Massamba Guèye, professor e investigador no Senegal, disse à agência AFP que estas iniciativas têm um propósito: "É para evitar que a Covid-19 ganhe onde mais vai doer, no campo do conhecimento. Que as crianças não percam a aprendizagem, mesmo que fiquem em casa".

A estação privada de televisão Futurs Médias (TFM), propriedade do cantor Youssou Ndour, realiza cursos três vezes por dia para todas as classes, incluindo a formação profissional.

"O reinício das aulas (...) já não está na ordem do dia. Temos de salvar a escola porque provavelmente há uma ameaça de um ano em branco", sublinhou a Associação Geral de Alunos e Estudantes da Costa do Marfim.

Outras iniciativas
No Burkina Faso, a estação de televisão privada Burkinainfo emite quatro vezes por dia para os alunos do terceiro e último ano.
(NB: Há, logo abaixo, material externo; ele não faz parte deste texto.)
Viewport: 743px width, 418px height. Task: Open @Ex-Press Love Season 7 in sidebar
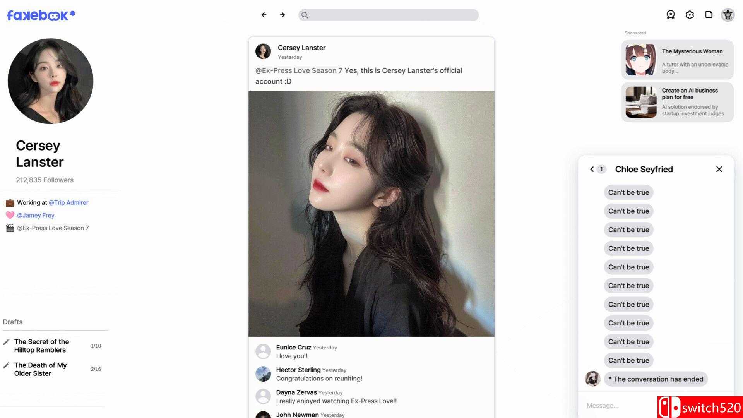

"Gravamos as lições e as aulas que depois são transmitidas na televisão", indicou Ismaël Ouédraogo, director da estação, referindo-se "às disciplinas básicas: Matemática, Física, Química, Filosofia e Francês".

"Os cursos são ministrados por professores experientes que apoiam a iniciativa televisiva numa base voluntária", afirma.

Na Costa do Marfim, uma empresa em fase de arranque está a oferecer cursos utilizando mensagens de texto. Grátis no início, mas depois com custos.

Vários institutos e universidades privadas africanas estão a explorar o ensino à distância com a Internet.

"Planeamos terminar o ano escolar no final de Maio", explica Amed Moussa Diallo, presidente do conselho de administração do Instituto Africano de Gestão (IAM), que criou cursos on-line.

Contudo, este método depara-se com uma série de obstáculos, como a fraca cobertura de Internet em algumas partes de África, nomeadamente nas zonas roais, ou o seu custo, porque em muitos países a maioria dos estudantes não se pode dar ao luxo de permanecer em linha durante longos períodos.

"A maioria dos estudantes não tem acesso à Internet, especialmente porque muitos deles foram obrigados a regressar às suas casas em zonas remotas do Uganda", diz Henry Tumwiine, professor na Universidade Mountain of the Moon, em Fortportal (oeste do Uganda).

Atenta a este fosso, a UNESCO emitiu recentemente uma declaração alertando para o facto de 89 por cento dos alunos na África subsaariana não terem acesso a computadores domésticos e 82 por cento não têm acesso à Internet, o que representa "preocupante fratura digital no ensino à distância".

"Além disso, enquanto os telemóveis permitem aos alunos aceder à informação e ligarem-se uns aos outros e aos seus professores, cerca de 56 milhões de estudantes vivem em lugares onde não chegam as redes móveis, quase metade dos quais na África subsariana", acrescenta a UNESCO.

"Não tenho dinheiro para comprar um computador, por isso estou a perder os cursos online. Tenho de esperar até a universidade reabrir", diz Alexander Mubiru, 29 anos, estudante da Universidade Pública de Kampala, em Makerere.

As deficiências no abastecimento de eletricidade são outro entrave ao ensino à distância, impedindo a sua transmissão, seja pela televisão, rádio ou internet.

"Há uma semana que a cidade está sem eletricidade. Os estudantes têm passado o seu tempo nos campos para ganhar dinheiro", disse um funcionário em Mozogo, uma cidade sem saída para o mar, no extremo norte dos Camarões.

"As crianças estão desesperadas. Nem toda a gente tem aparelho de televisão. Estamos preocupados porque os nossos filhos não têm a mesma oportunidade de seguir aulas na rádio e televisão", afirma Gil Mahama, um pai de oito crianças em Mozogo.

Sentado em frente à televisão na sala de estar da família no Burkina Faso, Khalil Nonguierma, aluno do 12º ano, está satisfeito com a iniciativa que lhe permite manter "o contacto com a escola", mas preocupa-se com "a falta de interactividade com o professor que apenas dá uma palestra ou lida com exercícios". "É bom quando se entende, mas quando não se percebe, não há nada a fazer".